---- Extracted information

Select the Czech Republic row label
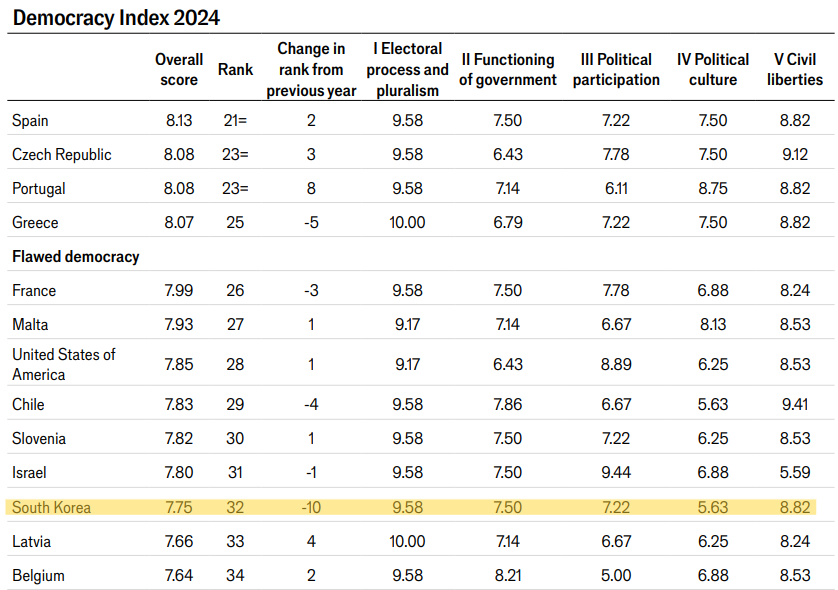 (x=62, y=155)
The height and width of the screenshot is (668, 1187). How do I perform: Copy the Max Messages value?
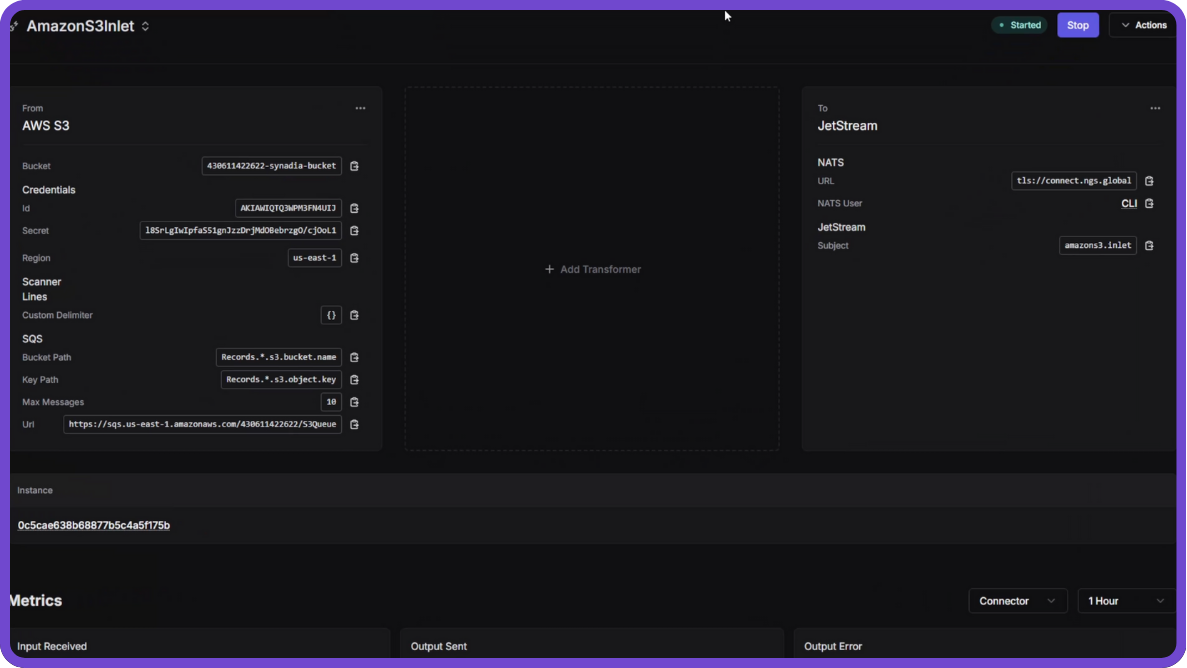[x=354, y=402]
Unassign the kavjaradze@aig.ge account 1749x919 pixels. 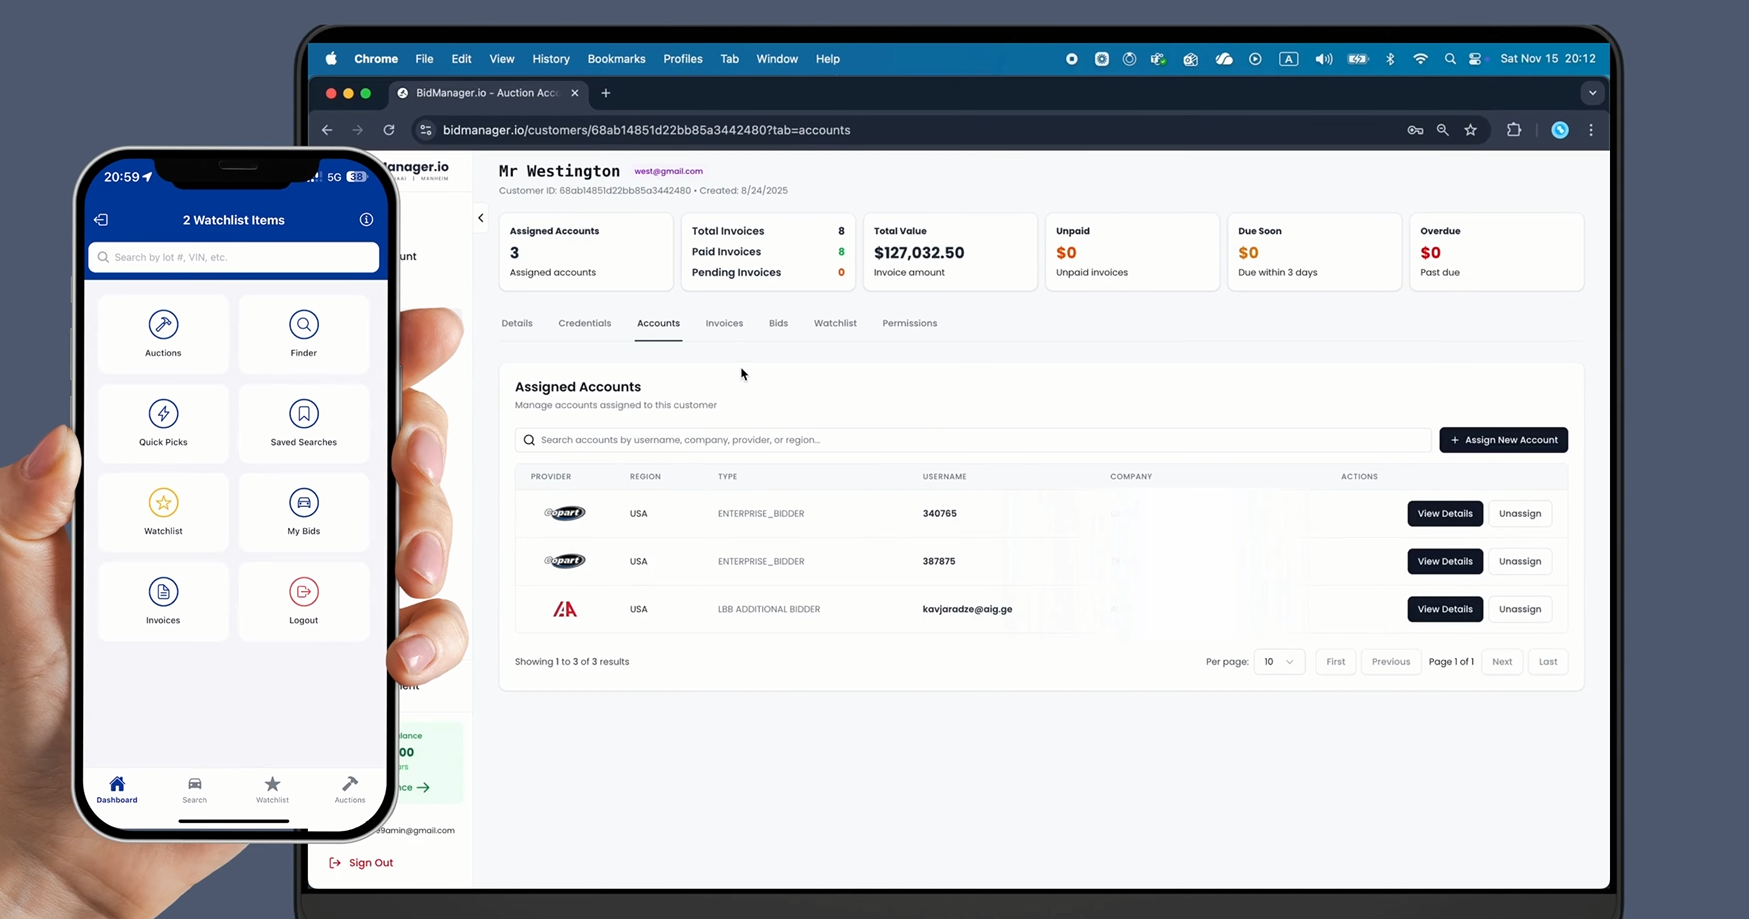click(x=1519, y=609)
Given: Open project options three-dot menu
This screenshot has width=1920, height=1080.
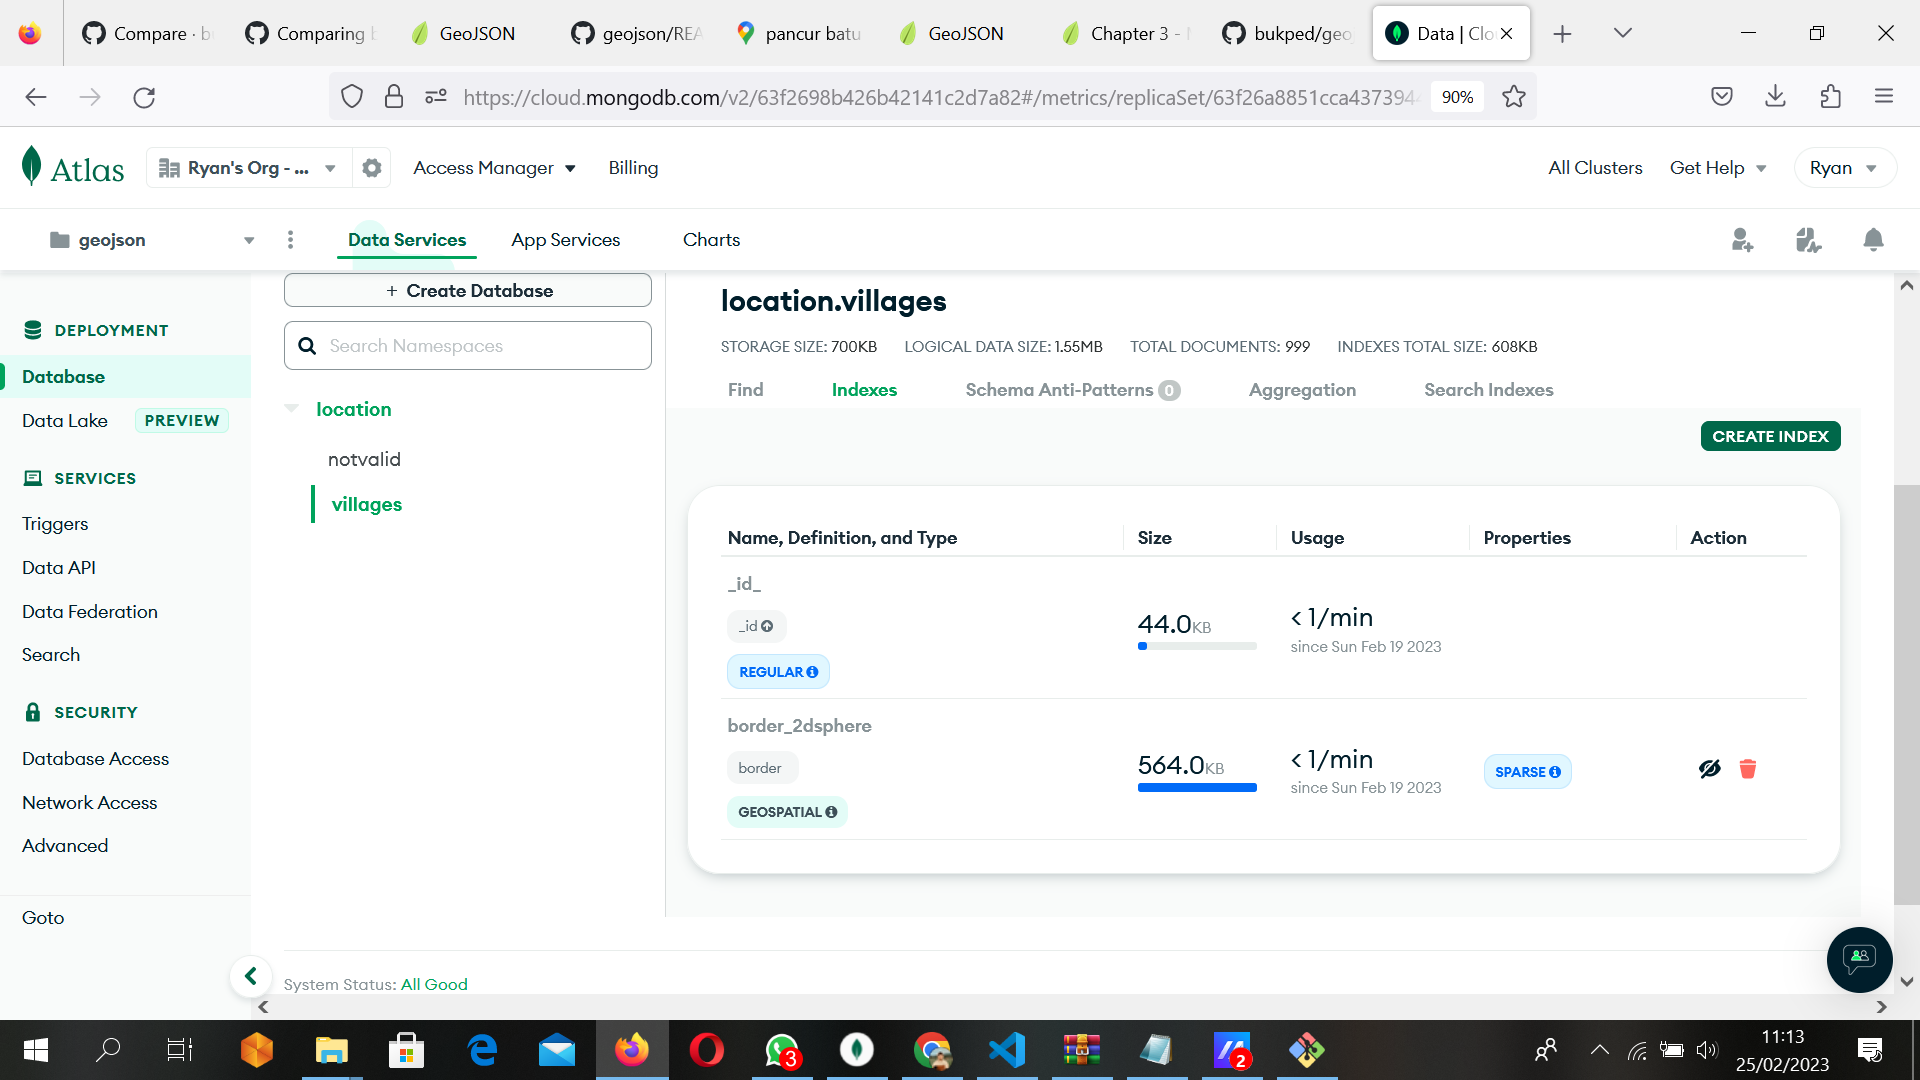Looking at the screenshot, I should click(x=290, y=240).
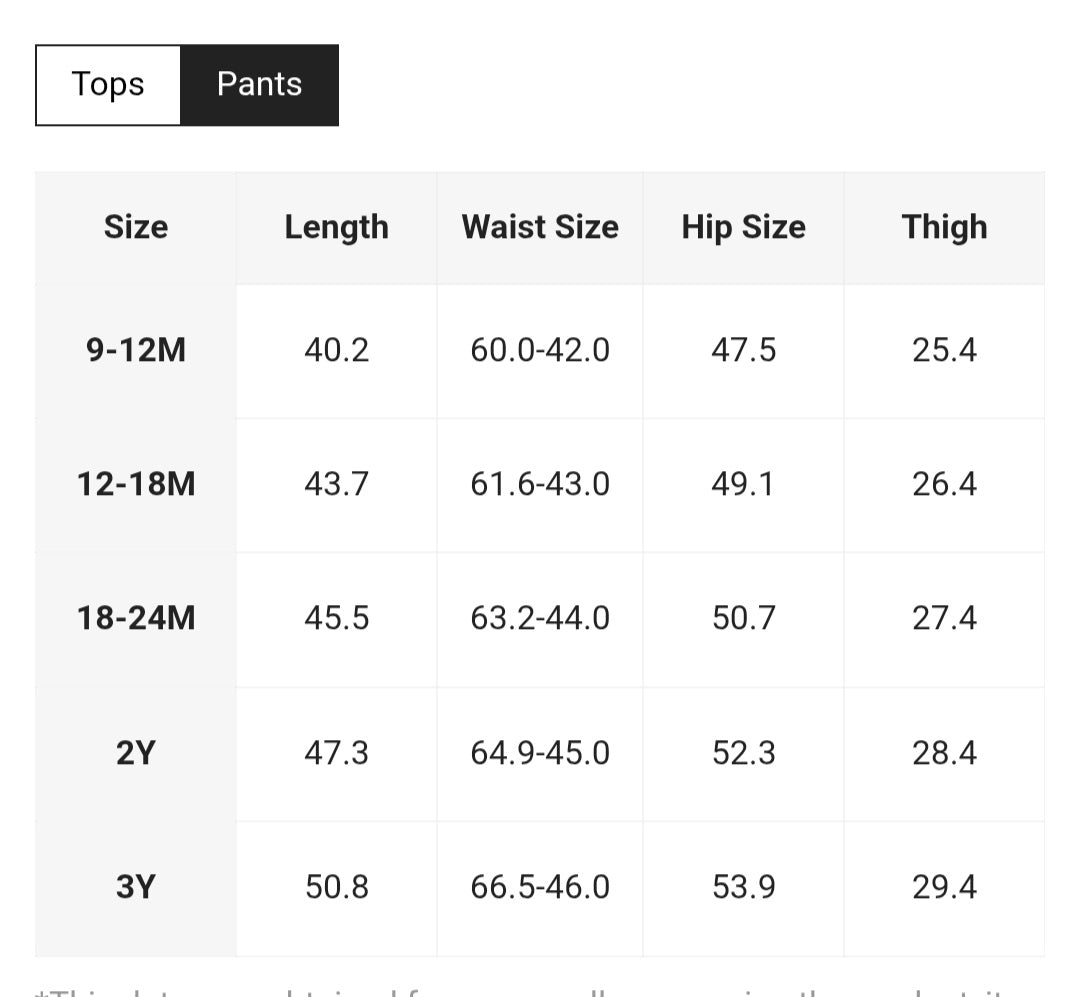
Task: Select the 2Y size row label
Action: point(136,752)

--------

-- Written request --
Could you copy the data word for word, from the line containing "Given: Open project options three-dot menu" through the end of the data, with both ends included and the pictures omitted?

-- Solution to the exercise --
Given: Open project options three-dot menu
This screenshot has width=1920, height=1080.
Looking at the screenshot, I should click(x=290, y=240).
Task: Select the 2Y size row label
Action: point(136,752)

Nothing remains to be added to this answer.